AI Meets Humanities Event Report
This past week, I was invited to chair a keynote session at the “AI Meets Humanities” workshop at Nanyang Technological University (NTU). I am sharing the program here in hopes of it serving as a quick reference of scholars who are pushing the boundaries by developing new vocabularies and framings to think about and with AI, grounded in the collective knowledge base in the humanities and in rejection of the premises and assumptions of how Silicon Valley wants us to understand and participate in the age of AI.
This was one of the most intellectually stimulating and gratifying meetings of the minds, and I hope we get to cultivate such grounds at SUTD also.
The workshop brought together scholars from NTU, King’s College London, and Australian National University. NTU’s new dean Jon Wilson participated in discussions throughout.

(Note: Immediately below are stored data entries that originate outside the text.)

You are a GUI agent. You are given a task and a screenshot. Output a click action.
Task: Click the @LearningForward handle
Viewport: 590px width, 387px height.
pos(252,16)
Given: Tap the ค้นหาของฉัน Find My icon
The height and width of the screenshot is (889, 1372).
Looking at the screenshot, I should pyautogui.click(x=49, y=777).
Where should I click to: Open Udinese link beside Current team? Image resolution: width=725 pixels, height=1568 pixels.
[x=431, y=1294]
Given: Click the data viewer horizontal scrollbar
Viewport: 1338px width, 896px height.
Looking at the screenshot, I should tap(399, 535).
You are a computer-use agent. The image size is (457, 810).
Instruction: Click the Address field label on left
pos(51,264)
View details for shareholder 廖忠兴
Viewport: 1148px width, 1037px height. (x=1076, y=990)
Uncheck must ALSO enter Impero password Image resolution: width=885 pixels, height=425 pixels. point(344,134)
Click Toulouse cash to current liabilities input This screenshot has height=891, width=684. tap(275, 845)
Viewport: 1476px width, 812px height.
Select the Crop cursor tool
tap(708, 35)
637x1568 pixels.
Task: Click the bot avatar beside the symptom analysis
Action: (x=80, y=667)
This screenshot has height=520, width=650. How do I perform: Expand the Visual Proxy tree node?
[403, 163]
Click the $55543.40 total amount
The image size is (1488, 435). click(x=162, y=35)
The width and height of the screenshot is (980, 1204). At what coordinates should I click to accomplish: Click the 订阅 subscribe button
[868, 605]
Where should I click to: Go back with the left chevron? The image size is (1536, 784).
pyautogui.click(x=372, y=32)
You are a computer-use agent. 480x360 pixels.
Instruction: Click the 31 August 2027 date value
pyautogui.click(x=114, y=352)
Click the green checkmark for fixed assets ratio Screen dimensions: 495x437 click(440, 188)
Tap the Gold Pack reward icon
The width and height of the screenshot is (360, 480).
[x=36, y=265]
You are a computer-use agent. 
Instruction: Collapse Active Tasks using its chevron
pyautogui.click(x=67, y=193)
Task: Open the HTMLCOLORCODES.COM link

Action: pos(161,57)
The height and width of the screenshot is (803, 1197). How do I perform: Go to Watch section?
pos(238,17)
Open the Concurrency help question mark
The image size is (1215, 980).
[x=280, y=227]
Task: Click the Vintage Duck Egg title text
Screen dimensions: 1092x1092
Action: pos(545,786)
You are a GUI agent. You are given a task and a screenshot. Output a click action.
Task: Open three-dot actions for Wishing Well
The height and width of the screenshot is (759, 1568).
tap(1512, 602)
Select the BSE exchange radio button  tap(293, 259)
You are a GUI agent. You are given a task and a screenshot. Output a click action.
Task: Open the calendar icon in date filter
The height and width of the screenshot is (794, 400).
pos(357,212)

Here are my rough notes from the two-day events, highlighting some of the scholars and their writings I would love to come back to for closer reading. I am sharing these just in case they might be of your interests also:
- Thao Phan — feminist STS approach; on lost opportunities of playfulness in the original Turing test; how AI is making us work more, not less
- Katherine Bode — dialectics in humanities and computing; see her monograph and the special issue she edited for Duke University’s journal Critical AI, “Data Worlds”
- Lisa Winstanley — emerging discourse on image generation, copyrights, and design literacy education
- Bernard Dionysius Geoghegan — the commons, structuralism, latency, and creativity to think beyond the human/AI dichotomy
- Tobias Rees — AI redefining the historical characterization of machines; creative and speculative potentials of small models

A group picture before we headed over to dinner in the city center. Especially grateful to the main organizers Li Nguyen and Thao Phan (seen here in matching outfits in the center), as well as a team of graduate students, for nourishing our bodyminds. Image shared here in courtesy of NTU.
p.s.
The occasion coincided with the launch of a new Master’s Program in Digital Humanities at NTU. Their DH program adopts a holistic definition of what DH has to offer: combining computational humanities with humanistic inquiries of computing methods and other digital phenomena. This opens up a great opportunity for our DH Minor undergraduate students at SUTD to continue pursuing their intellectual curiosity locally. Congratulations!